- EXERCISE
Go through the records below and report each line with "gmail" in it.

- GIVEN RECORDS
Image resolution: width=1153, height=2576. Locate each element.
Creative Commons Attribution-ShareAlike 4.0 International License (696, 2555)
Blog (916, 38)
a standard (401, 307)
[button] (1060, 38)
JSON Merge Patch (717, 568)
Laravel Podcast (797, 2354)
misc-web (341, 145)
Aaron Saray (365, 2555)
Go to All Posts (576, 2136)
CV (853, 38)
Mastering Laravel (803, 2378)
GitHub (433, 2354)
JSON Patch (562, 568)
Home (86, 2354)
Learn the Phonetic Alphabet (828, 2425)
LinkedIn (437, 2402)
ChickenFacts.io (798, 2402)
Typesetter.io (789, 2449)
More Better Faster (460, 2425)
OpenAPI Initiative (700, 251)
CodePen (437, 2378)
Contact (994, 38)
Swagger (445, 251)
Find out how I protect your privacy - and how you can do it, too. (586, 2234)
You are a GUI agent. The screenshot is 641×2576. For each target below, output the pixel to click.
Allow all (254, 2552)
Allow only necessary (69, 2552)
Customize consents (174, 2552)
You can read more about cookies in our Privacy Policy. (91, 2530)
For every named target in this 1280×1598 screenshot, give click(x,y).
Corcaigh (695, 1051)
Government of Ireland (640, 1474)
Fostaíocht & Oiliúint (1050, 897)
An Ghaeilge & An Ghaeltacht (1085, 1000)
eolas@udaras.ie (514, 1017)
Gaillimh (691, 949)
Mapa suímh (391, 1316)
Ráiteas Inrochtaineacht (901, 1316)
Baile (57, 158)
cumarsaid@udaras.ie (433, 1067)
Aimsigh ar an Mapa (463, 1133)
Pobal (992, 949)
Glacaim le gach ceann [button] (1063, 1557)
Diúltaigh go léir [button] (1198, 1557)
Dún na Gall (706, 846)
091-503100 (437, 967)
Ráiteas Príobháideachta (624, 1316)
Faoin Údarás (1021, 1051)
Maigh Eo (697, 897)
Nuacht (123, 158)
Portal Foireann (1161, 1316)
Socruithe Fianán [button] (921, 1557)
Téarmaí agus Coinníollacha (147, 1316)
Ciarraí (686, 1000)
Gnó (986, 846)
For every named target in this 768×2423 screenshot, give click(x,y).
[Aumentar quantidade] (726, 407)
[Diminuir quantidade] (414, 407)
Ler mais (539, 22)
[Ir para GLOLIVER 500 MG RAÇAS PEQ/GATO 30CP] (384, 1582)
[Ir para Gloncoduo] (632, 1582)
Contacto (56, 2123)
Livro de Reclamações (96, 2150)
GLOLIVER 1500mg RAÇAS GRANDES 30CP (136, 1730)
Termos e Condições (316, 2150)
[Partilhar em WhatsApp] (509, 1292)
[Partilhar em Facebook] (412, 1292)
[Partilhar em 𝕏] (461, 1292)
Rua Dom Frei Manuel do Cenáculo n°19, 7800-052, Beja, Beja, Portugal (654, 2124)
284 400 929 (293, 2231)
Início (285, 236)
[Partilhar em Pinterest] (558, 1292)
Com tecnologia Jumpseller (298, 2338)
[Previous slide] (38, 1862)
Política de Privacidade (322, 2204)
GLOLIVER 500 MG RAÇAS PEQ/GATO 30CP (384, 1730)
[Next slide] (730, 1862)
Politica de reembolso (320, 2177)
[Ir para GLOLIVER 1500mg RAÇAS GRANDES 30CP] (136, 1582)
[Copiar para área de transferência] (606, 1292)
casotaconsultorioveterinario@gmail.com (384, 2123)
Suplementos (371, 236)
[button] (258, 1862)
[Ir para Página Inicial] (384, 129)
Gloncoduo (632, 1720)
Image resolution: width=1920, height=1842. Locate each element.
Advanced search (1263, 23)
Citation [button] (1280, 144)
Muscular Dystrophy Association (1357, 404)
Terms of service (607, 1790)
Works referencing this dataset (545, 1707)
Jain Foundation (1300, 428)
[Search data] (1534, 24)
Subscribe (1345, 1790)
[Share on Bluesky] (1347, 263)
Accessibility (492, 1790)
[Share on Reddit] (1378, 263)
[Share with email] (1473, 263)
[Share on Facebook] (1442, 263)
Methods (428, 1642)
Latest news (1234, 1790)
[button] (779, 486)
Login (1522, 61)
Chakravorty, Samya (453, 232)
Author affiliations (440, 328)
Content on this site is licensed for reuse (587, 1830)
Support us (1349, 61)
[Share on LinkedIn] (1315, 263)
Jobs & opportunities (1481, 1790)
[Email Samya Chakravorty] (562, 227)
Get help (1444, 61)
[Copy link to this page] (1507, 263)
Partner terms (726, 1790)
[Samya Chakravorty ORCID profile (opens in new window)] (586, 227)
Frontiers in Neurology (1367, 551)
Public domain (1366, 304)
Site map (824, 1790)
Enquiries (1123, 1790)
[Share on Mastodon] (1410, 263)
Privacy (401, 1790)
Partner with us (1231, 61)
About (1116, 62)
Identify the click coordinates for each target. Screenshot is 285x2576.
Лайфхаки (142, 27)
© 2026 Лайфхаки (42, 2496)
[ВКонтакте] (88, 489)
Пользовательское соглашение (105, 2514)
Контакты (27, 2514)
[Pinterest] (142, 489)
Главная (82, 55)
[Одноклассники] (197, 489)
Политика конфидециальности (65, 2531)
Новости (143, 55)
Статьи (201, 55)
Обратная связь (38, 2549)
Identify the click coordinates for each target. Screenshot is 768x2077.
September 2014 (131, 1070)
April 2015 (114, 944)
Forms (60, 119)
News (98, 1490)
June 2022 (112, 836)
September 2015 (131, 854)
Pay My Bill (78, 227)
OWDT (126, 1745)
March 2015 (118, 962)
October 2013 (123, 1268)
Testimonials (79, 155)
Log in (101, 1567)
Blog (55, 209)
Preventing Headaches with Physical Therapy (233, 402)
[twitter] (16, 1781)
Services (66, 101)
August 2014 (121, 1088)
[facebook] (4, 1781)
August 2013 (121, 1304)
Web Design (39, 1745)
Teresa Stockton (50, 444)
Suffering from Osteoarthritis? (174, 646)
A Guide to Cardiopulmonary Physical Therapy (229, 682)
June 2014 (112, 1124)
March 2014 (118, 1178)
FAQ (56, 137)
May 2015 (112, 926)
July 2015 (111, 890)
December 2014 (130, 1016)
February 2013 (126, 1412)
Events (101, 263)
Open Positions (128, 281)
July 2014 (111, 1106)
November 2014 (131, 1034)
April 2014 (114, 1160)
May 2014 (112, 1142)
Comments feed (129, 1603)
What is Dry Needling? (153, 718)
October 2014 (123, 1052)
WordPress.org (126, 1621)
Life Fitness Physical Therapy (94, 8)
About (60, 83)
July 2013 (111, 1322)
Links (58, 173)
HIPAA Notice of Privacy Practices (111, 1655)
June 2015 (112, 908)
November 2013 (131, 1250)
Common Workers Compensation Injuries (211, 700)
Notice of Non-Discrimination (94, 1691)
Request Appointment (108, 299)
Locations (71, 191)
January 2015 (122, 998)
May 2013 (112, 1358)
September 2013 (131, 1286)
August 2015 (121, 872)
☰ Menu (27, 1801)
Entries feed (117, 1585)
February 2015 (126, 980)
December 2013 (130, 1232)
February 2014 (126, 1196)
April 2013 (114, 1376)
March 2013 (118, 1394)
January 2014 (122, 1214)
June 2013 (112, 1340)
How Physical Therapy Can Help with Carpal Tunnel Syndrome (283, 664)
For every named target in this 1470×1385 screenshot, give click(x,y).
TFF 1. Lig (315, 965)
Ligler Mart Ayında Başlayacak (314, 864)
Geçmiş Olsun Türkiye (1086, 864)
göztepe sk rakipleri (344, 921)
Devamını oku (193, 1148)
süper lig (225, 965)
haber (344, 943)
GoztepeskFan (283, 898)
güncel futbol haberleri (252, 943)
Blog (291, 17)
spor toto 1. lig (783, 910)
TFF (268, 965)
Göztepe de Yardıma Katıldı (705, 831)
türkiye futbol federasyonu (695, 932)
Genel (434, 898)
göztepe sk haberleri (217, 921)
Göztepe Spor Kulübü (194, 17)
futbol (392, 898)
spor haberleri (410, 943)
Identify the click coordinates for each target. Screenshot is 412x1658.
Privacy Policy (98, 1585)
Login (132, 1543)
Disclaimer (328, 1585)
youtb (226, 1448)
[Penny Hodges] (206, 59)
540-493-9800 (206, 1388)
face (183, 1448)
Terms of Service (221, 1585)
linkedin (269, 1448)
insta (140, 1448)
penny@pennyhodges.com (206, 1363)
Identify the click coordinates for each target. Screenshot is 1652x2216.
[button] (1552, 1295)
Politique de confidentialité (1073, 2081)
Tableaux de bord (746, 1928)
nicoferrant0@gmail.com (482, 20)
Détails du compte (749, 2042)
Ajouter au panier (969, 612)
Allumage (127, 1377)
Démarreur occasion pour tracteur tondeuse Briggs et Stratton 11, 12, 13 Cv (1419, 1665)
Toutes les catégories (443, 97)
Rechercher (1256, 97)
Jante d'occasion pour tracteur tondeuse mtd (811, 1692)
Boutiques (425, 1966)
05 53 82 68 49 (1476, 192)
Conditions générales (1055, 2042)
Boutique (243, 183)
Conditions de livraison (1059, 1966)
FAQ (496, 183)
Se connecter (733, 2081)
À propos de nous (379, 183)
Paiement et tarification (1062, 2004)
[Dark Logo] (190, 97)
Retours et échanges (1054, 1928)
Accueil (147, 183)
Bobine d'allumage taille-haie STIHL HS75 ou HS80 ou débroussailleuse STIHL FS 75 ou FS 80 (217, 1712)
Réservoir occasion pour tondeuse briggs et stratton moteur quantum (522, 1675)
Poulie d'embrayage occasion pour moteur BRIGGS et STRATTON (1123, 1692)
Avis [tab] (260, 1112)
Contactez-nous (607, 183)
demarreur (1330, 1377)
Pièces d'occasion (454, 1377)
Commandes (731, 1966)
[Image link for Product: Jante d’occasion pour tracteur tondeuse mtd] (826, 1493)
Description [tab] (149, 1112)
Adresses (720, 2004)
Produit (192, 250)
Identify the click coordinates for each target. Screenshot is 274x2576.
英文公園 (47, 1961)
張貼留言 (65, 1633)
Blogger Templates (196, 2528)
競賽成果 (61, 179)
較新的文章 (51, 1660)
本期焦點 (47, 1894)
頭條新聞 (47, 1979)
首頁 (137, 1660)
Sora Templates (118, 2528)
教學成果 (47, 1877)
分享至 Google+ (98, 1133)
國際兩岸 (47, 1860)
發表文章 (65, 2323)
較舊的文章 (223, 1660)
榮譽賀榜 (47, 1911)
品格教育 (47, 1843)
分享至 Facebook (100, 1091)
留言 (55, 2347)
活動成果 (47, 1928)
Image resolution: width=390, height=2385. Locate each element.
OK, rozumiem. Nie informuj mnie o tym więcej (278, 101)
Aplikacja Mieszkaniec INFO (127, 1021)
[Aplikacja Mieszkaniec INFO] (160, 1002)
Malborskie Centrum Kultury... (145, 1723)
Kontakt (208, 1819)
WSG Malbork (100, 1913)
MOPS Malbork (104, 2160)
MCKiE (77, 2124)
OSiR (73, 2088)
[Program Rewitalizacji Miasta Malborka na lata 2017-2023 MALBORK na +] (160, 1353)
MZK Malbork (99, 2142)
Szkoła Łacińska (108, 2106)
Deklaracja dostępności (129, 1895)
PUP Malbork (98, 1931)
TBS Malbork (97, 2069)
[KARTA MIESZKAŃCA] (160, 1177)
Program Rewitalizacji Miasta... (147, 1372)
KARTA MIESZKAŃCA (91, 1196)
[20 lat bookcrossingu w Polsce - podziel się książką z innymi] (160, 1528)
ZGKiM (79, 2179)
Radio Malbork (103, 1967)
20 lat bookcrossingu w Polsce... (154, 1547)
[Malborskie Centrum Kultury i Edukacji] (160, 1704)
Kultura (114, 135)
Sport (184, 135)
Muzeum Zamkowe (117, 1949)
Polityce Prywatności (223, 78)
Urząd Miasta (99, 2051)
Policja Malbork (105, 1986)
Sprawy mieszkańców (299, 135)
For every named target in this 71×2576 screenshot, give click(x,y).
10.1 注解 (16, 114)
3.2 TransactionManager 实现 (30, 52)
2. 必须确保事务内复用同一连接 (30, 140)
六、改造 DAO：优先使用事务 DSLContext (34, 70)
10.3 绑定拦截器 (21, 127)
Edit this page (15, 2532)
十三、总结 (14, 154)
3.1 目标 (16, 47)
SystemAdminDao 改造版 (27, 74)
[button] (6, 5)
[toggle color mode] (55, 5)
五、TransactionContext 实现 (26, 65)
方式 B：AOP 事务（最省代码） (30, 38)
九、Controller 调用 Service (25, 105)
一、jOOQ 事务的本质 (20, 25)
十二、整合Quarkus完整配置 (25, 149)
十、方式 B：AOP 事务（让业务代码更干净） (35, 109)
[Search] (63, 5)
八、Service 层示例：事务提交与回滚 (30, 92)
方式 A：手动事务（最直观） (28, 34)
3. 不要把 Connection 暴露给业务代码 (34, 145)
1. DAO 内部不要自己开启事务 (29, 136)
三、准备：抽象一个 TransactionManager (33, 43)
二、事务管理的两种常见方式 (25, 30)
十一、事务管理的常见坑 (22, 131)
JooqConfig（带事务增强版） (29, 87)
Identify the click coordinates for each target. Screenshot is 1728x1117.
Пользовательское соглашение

- TASK RESULT
casotaconsultorioveterinario@gmail.com (384, 2123)
nicoferrant0@gmail.com (482, 20)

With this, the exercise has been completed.